Les banques enterrent le projet européen Monnet sur les systèmes de paiement
En annonçant hier l’arrêt du projet de système de paiement Monnet, les 24 banques européennes qui y participaient ont mis leur menace à exécution. En juin 2011, elles avaient mis en garde Bruxelles sur la nécessité pour les autorités de la concurrence européennes d’assurer la pérennité du futur système.
Les établissements avaient posé deux conditions. Ils souhaitaient «la certitude juridique et le caractère pérenne du système de paiement à quatre coins [impliquant le consommateur, le commerçant et leurs banques respectives, ndlr] assurant l’interopérabilité et l’universalité du service de paiement», par opposition au système «à trois coins», moins transparent puisqu’il met en relation les deux banques avec un seul intermédiaire, tel American Express.
En outre, «les banques souhaitent des règles du jeu précises face à une Autorité de la concurrence très active. Or la Commission a refusé de leur donner un cadre juridique validé par anticipation. Mais les banques n’entendent pas mobiliser plusieurs centaines de millions d’euros à l’aveuglette», explique à L’Agefi Georges Pauget, l’ancien directeur général du groupe Crédit Agricole, porte-parole des banques françaises sur le sujet. Le projet Monnet était d’autant plus lourd qu’il était, contrairement à des projets concurrents PayFair ou EAPS, conçu pour traiter tous les moyens de paiement, des cartes aux transactions par téléphone portable.
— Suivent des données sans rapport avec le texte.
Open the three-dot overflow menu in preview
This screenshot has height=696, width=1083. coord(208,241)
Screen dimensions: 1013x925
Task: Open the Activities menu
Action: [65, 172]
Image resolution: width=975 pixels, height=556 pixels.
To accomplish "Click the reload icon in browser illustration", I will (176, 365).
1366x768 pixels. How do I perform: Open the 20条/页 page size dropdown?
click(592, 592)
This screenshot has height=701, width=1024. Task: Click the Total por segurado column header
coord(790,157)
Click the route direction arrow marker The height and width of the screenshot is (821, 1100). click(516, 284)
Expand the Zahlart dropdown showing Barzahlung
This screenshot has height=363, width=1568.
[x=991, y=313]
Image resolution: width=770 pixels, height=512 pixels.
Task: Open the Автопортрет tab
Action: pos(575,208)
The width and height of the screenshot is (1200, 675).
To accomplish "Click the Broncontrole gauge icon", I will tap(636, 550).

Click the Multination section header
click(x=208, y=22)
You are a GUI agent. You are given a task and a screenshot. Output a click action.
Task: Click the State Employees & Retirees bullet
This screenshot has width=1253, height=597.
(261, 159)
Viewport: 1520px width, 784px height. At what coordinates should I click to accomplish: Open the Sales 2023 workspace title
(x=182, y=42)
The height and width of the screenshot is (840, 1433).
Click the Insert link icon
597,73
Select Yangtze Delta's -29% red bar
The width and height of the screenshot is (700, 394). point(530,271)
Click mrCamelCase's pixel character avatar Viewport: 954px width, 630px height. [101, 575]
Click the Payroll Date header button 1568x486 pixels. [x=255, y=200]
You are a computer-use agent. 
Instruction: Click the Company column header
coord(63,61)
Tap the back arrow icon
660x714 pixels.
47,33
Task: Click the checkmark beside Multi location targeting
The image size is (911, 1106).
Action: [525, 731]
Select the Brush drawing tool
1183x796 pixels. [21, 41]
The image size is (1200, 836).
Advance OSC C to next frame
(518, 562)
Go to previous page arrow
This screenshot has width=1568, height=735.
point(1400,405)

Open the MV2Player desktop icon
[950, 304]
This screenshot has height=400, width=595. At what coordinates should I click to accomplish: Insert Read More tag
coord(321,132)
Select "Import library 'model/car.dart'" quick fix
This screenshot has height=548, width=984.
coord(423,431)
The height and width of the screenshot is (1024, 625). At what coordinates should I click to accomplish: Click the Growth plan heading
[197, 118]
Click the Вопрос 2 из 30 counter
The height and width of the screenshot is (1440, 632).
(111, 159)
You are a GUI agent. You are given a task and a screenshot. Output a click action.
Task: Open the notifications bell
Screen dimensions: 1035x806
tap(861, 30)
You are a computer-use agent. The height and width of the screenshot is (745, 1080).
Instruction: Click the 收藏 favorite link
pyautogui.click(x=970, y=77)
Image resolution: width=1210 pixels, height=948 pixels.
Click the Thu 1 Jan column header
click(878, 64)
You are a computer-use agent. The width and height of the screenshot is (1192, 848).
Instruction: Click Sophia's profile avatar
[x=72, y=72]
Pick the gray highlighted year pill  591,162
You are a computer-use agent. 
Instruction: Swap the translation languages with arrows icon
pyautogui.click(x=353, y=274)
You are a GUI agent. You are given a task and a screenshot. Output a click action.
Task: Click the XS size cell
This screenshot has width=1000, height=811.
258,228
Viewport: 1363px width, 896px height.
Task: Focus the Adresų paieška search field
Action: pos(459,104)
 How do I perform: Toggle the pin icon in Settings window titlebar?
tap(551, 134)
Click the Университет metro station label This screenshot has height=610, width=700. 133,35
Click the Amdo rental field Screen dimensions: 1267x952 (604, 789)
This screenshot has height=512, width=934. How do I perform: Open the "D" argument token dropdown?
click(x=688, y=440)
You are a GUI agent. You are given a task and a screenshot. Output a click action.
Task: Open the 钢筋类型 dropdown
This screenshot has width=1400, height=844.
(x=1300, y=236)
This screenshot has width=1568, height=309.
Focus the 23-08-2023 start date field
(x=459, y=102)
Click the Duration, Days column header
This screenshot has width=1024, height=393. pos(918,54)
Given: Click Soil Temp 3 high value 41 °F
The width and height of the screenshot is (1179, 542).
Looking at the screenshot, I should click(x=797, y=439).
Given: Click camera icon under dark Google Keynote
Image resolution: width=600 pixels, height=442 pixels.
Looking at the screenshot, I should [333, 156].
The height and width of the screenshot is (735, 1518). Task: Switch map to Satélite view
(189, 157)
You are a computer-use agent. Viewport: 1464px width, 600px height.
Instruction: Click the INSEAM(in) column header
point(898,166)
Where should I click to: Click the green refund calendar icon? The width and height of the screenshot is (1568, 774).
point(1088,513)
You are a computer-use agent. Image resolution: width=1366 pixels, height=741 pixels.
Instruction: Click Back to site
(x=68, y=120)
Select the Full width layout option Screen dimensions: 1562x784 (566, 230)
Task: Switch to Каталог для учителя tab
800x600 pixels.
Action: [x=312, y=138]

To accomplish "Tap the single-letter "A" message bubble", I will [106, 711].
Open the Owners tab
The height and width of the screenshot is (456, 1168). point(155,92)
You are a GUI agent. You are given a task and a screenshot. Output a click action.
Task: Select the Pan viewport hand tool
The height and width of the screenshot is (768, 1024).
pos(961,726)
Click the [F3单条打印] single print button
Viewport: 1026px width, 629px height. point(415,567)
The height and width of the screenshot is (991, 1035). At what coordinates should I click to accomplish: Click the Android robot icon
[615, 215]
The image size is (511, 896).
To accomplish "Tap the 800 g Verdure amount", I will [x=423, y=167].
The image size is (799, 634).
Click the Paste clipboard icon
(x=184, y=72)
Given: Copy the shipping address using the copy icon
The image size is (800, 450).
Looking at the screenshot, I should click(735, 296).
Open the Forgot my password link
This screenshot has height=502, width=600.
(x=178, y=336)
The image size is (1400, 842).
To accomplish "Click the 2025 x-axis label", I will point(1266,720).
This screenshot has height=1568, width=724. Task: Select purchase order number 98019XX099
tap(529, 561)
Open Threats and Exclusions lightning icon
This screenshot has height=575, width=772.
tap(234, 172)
Les membres de Monnet réclamaient également «une certitude durable au regard de leur modèle économique», rappelle leur communiqué publié hier. Or, la Commission européenne exige que tout système européen de paiement se conforme par principe à l’accord sur les commissions d’interchange transfrontalières entre Visa et Mastercard.
Mais selon les banques, cet accord «ne permet pas un modèle économique viable pour un nouvel arrivant». Le projet Monnet prévoyait lui la mise en place de commissions identiques à l’échelle européenne selon le type d’opérations et leur niveau de valeur ajoutée. «Cette solution avait le mérite de favoriser une réelle harmonisation européenne», estime Georges Pauget qui regrette la position «doctrinaire» de Bruxelles.
L’objectif de Monnet était de briser le duopole formé par Visa et Mastercard sur le marché des systèmes de paiement. Il correspondait également à la philosophie générale de Bruxelles de favoriser l’ouverture à la concurrence de ce marché.